Трясущейся рукой он вынул из истрепанного кошелька немногие остававшиеся там золотые и все до единого поставил на красное. Он перегнулся через стол; нижняя губа у него отвисла, руки были судорожно сжаты; все свидетельствовало о том, что его истерзанные нервы напряжены до предела. Я дерзнул встретиться глазами со вторым незнакомцем, — я чувствовал, что его взгляд все еще устремлен на игрока: да, он покоился на нем, такой же недвижный, такой же суровый, но теперь над всем, что отражалось в нем прежде, преобладала радость — такая чудовищная и злобная, что взгляд, исполненный гнева и ненависти, не внушил бы мне такого леденящего душу ужаса. Я опустил глаза, я все свое внимание сосредоточил на игре — оставалось открыть последние две карты. Еще минута ожидания — фортуна выбрала черное. Незнакомец проиграл. Ни слова не проронив, он тупо посмотрел на длинный совок, которым маркер вместе с последними его деньгами сгреб его последние надежды, встал, вышел из зала и исчез.
Второй англичанин вскоре последовал за ним. Он рассмеялся отрывистым, глухим смешком, который, по всей вероятности, услышал только я, и, прорвавшись сквозь бесчисленные sacres[266] и mille tonnerres,[267] которыми была насыщена атмосфера этого ада, быстрым шагом пошел к двери. Словно тяжкое бремя спало с моей души, когда он скрылся из глаз.
Reddere personae scit convenientia cuique.
Ног. Ars Poet.[268]
На другое утро, когда я, сидя за завтраком, размышлял о том, что произошло на моих глазах минувшей ночью, мне доложили о приходе лорда Винсента.
— Как себя чувствует покоритель сердец Пелэм? — спросил он, входя в комнату.
— Признаться, — ответил я, — сегодня на меня почему-то нашла хандра, и ваш приход — словно солнечный луч в хмурый ноябрьский день.
— Блестящее сравнение, — сказал Винсент, — вот увидите, скоро я из вас сделаю премиленького поэта, выпущу в свет изящный томик ваших стихов in-octavo и посвящу их леди Д. К слову сказать — вы когда-нибудь читали ее пьесы? Вы знаете, они ведь не опубликованы, — леди Д. дала их напечатать только для тесного круга друзей.

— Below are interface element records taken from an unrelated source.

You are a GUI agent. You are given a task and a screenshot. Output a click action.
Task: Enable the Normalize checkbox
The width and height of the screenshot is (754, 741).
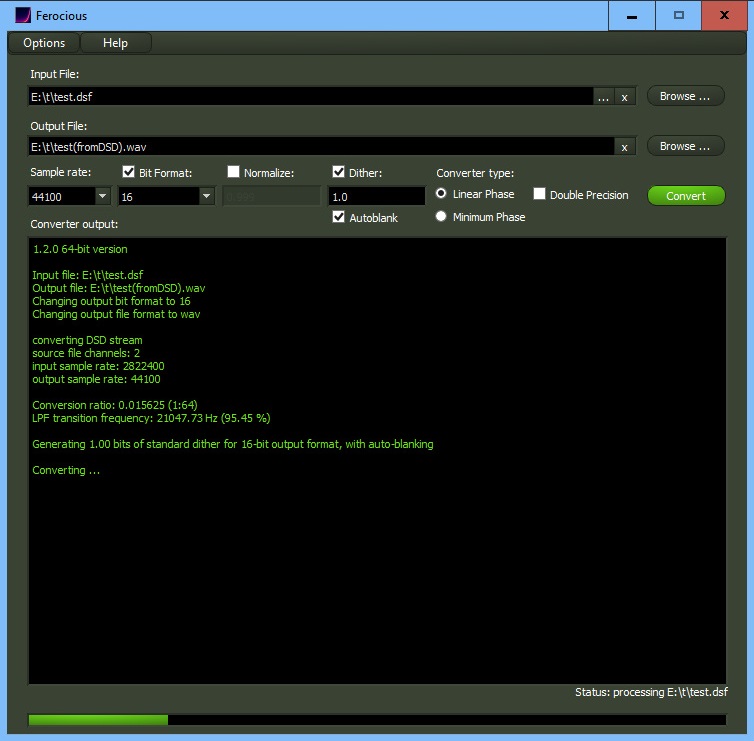[x=233, y=172]
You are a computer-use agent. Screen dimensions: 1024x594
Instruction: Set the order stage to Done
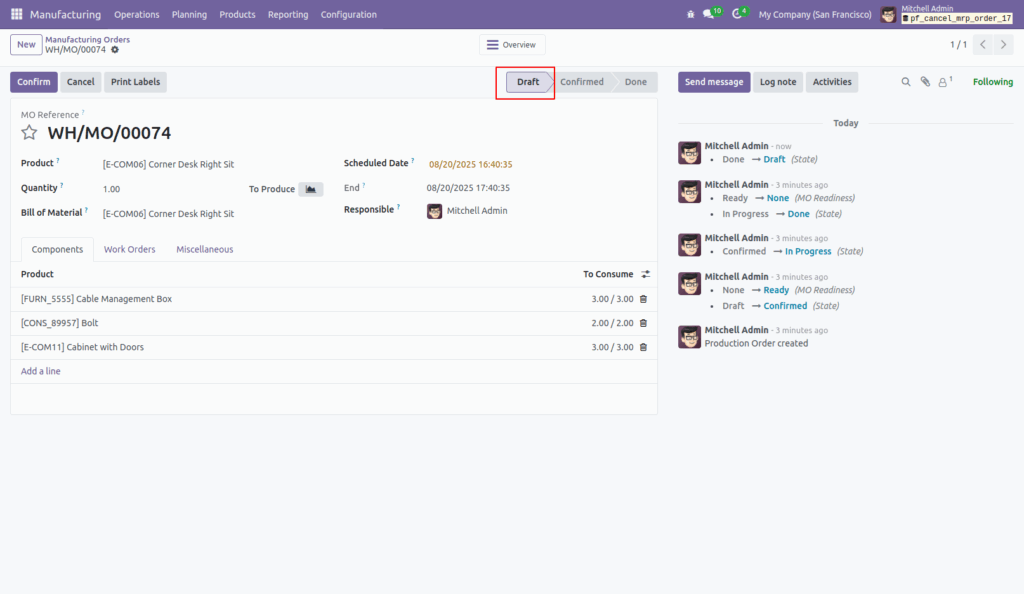637,81
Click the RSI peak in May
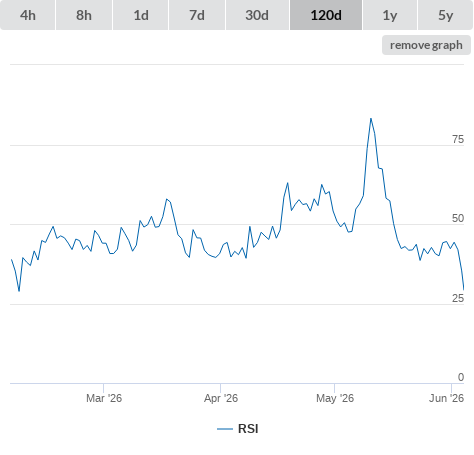The height and width of the screenshot is (455, 474). pos(371,119)
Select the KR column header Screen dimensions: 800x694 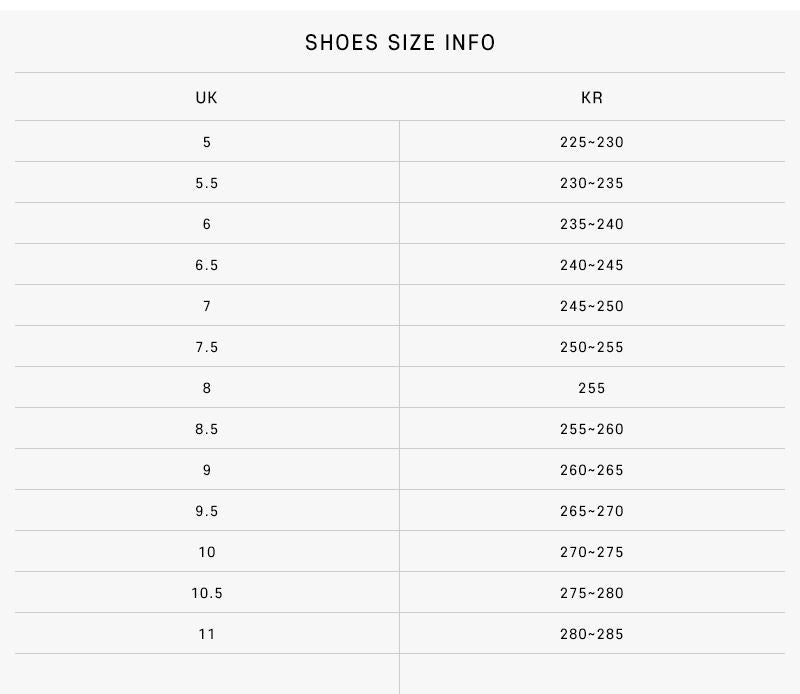tap(592, 97)
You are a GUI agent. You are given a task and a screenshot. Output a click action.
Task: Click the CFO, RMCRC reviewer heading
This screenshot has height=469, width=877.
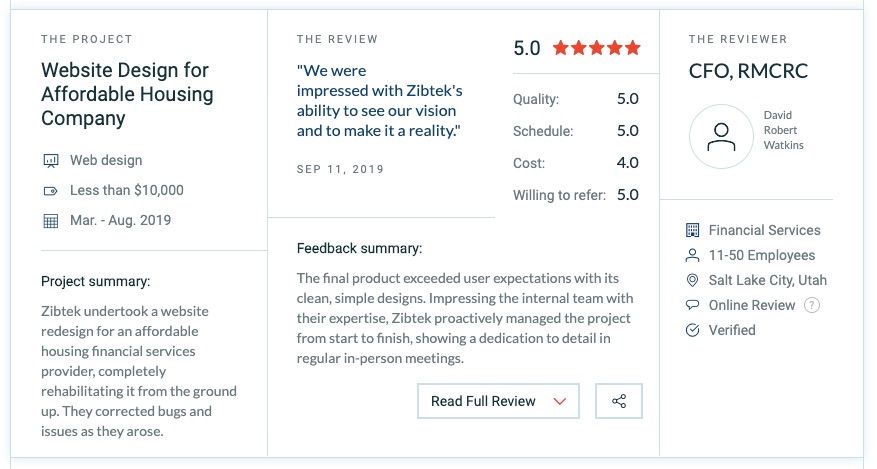tap(748, 71)
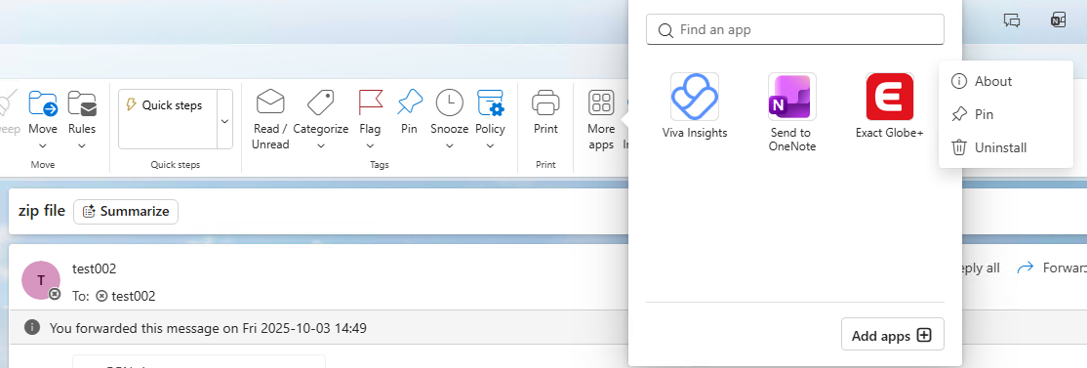The width and height of the screenshot is (1087, 368).
Task: Click the OneNote feed icon in the title bar
Action: tap(1057, 20)
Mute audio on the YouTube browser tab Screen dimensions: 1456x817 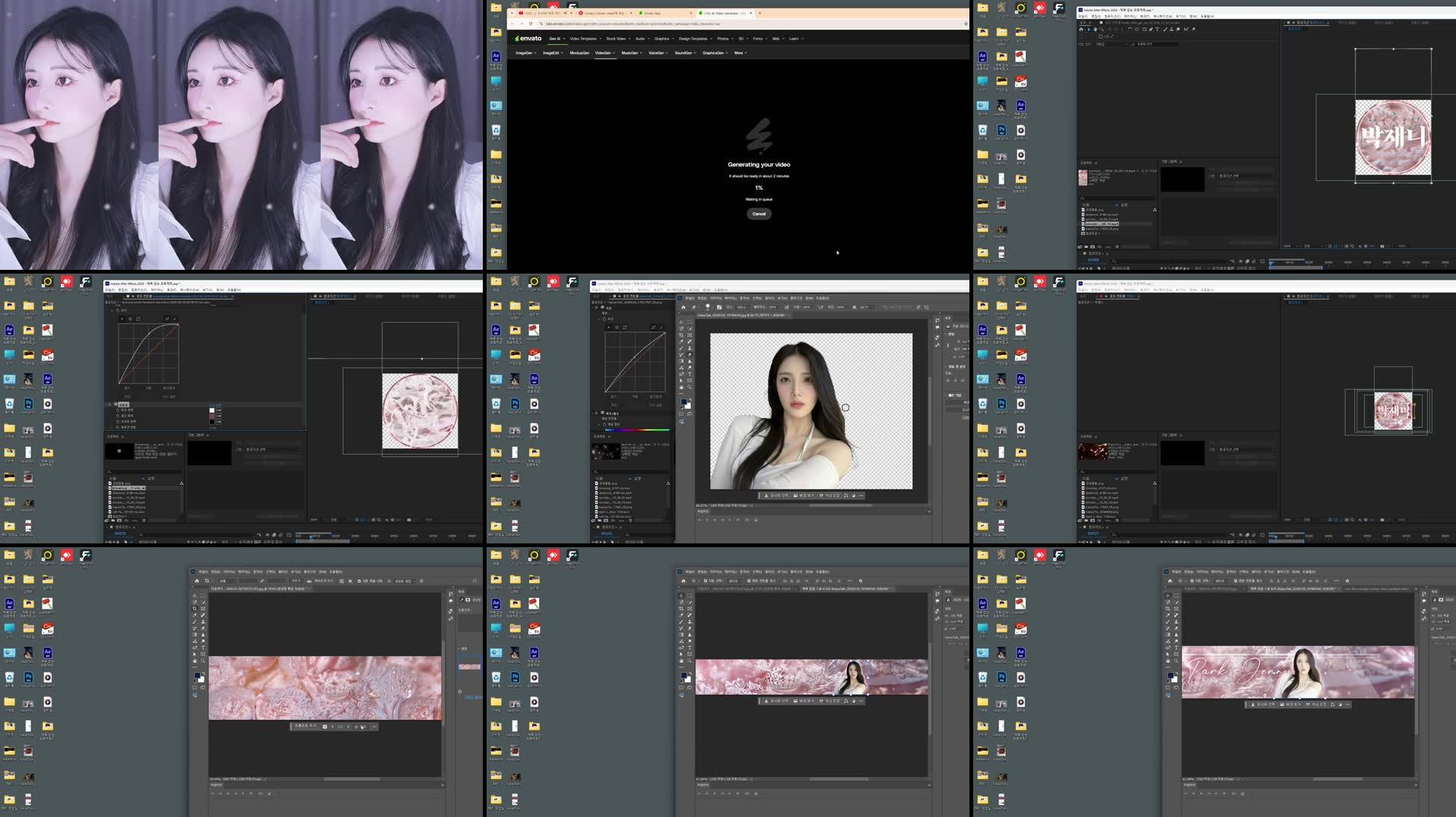coord(566,12)
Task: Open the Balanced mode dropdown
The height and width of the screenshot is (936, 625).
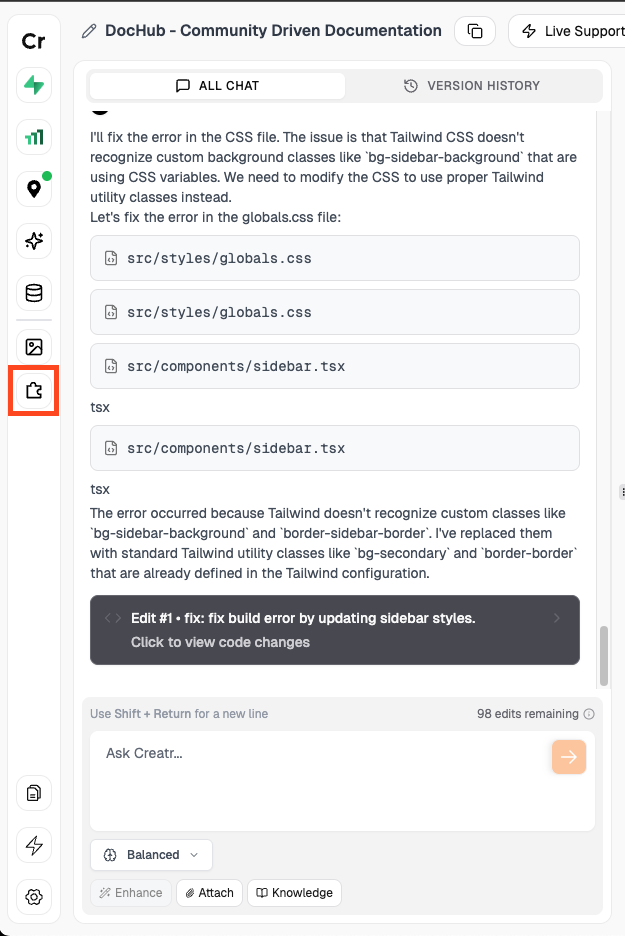Action: (150, 854)
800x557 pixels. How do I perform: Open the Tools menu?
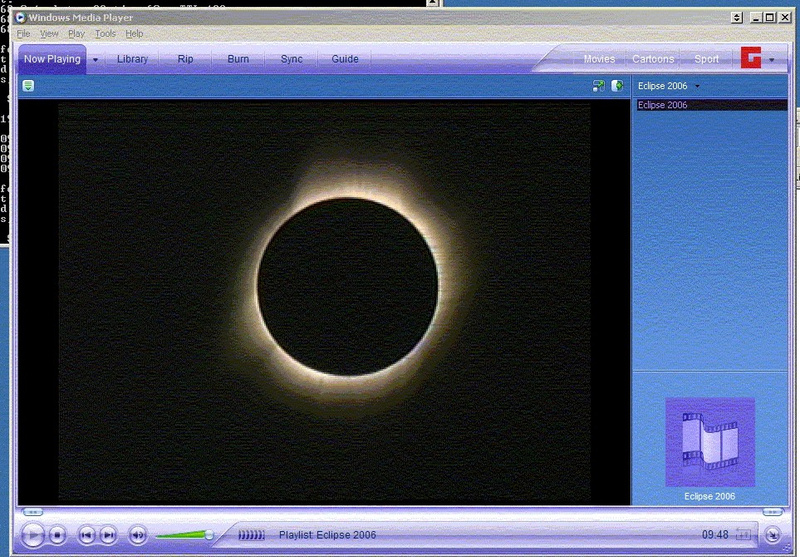pyautogui.click(x=105, y=34)

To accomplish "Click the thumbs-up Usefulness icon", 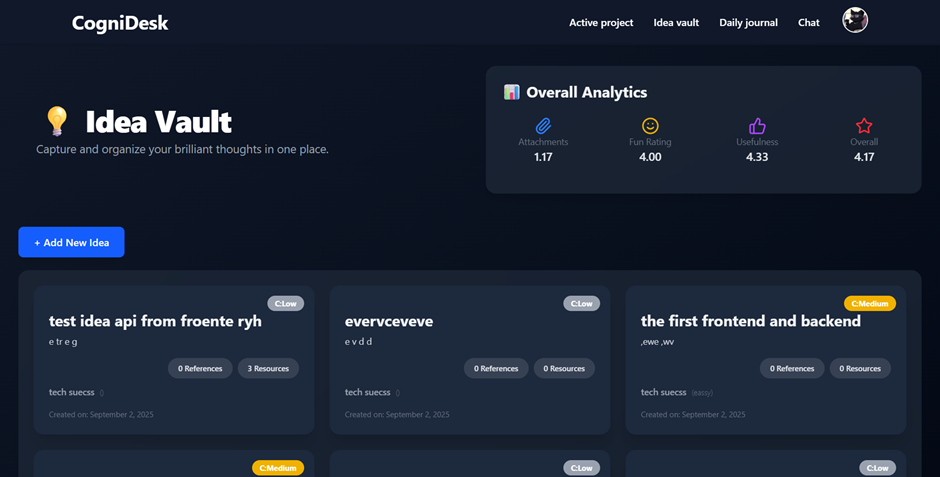I will click(x=757, y=126).
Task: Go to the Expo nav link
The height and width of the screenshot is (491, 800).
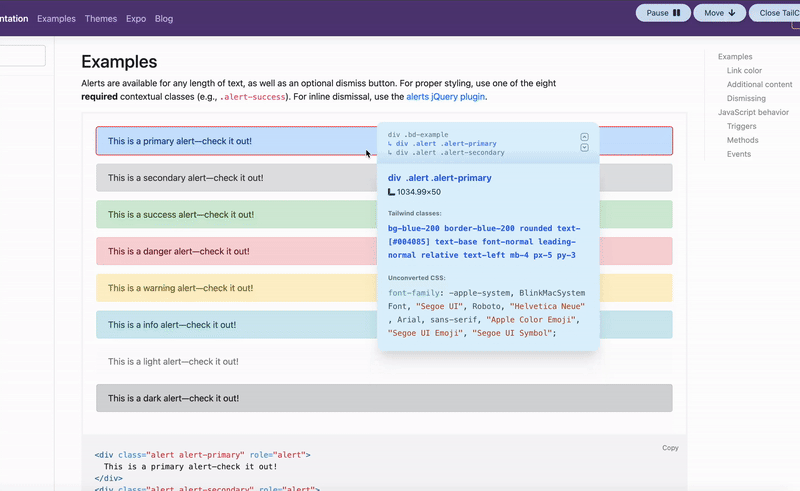Action: (x=136, y=19)
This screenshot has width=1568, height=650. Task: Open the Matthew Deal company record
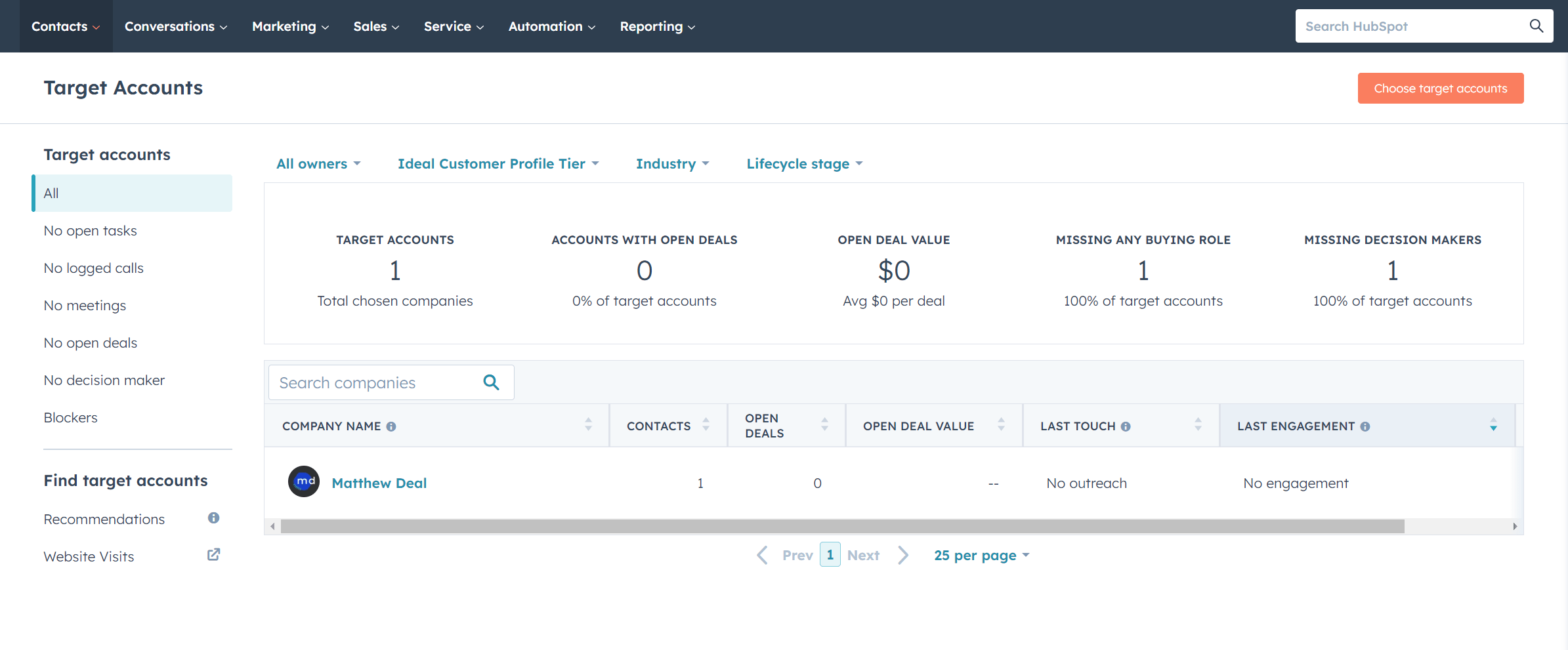379,482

— Нет, — ответил я. Говоря по совести, спроси меня его сиятельство о любом другом сочинении, я, сообразно роли, которую мне тогда угодно было играть, дал бы тот же ответ.
— Нет! — словно эхо, повторил Винсент. — Разрешите вам сказать — никогда не подавайте виду, что вам неизвестно то или иное неопубликованное сочинение. Чтобы быть recherché,[269] всегда нужно знать то, чего не знают другие, тогда можно вволю издеваться над всем тем, что они знают. Вам незачем переступать порог храма науки — там каждый новичок может с вами померяться. Хвалитесь тем, что вами открыта святая святых, — и среди десяти тысяч не найдется человека, который мог бы это оспаривать. Читали ли вы памфлет господина де***?
— Признаться, — сказал я, — у меня было столько дел…
— Ah, mon ami[270], — воскликнул Винсент, — жалобы на обремененность делами — самый верный признак безделья. Но вы на этом потеряли — памфлет хорош. К слову сказать, у *** незаурядный, хотя и не обширный ум, напоминающий мне садик мелкого буржуа где-нибудь под Лондоном. Тут и хорошенький цветник и китайская пагода; дуб — в одном углу, грядка шампиньонов — в другом, а главное — готическая руина против широкого окна-фонаря. Вы можете одним махом пересечь такой садик от края до края; все четыре страны света — в пределах кротового холмика! Но все, что вы там найдете, в своем роде хорошо, все размещено не без изящества и не без плана.